Ancak, 17. Yüzyılda yaşamış olan halk ozanı 'Dadaloğlu'; Yaşar Kemal ve Sabahattin Eyüboğlu'nun yazdıkları "Gökyüzü Mavi Kaldı" isimli kitapta, Dadaloğlu aynen şöyle diyordu:

"Atın höyük, sağrı kalkan döşlüsü/ Kalem kulaklısı, çekiç başlısı/ Güzelin dal boylu, samur saçlısı/ Severim kır atı, bir de güzeli!..// At koşu tutmalı koştuğu zaman/ Yalı kavak gibi yıktığı zaman/ At dört, 'kız on beşe' yettiği zaman/ Severim kır atı, bir de güzeli!..// Dadaloğlu'm hile yoktur işimde/ Yiğit olan, yiğit görür düşünde/ At dördünde, güzel 'on beş yaşında'/ Severim kır atı, bir de güzeli!.." diyordu. (Sayfa- 111...) Aynı yıllarda bazı ozanlar da kızlar için; "Dolunay'ın on dördü" gibi benzetmeleri yapmışlardır... Yani, kızların 14 yaşında sevgili olabileceğini ima etmişlerdir...

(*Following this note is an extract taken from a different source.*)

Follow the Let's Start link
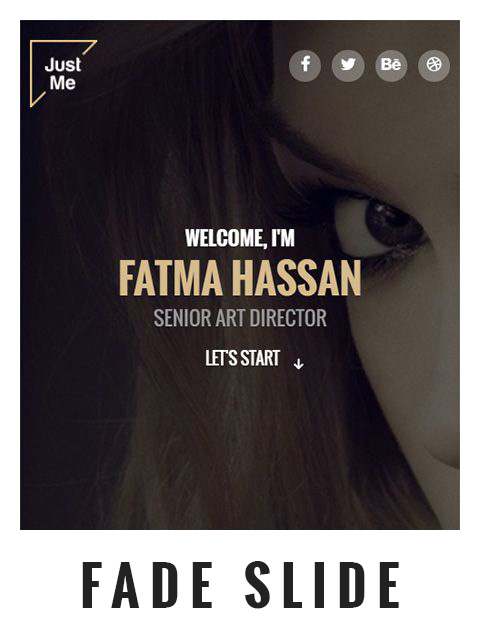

Aradan zaman geçti, Osmanlı yeni dünya düzenine ve teknolojiye ayak uyduramadığı, çağdaş eğitimden ısrarla kaçınıp, gelişen çağdaş Avrupa devletleri yanında değil de, yönünü Ortadoğu Arap ülkelerine çevirip, ilkel bir toplum olarak kalmakta direnince; önce işgale uğramış, sonra da yıkılıp gitmiştir!.. Padişahlığı yıkıp, Şeyhülislâmlığa son veren Atatürk ve silâh arkadaşları, 1923'te yepyeni, çağdaş bir devlet olmak için bağımsız, laik ve bir hukuk devleti olarak  "Türkiye Cumhuriyeti Devleti"ni kurdular!..

Yeni Anayasa, yeni yasalar, uluslararası antlaşmalara uyarak, 'Medeni Kanun'u kabul edip, sonra da 'Birleşmiş Milletler (BM)'e dahil oldular!.. Bu yasalara göre, kız ve erkek çocuklar arasında mal-mülk (miras) ayrımcılığı ortadan kalkmış, evlenme yaşı '18' olarak kabul edilmiş, 1934 yılında da kadınlarımıza 'Seçme ve Seçilme Hakları' verilmişti...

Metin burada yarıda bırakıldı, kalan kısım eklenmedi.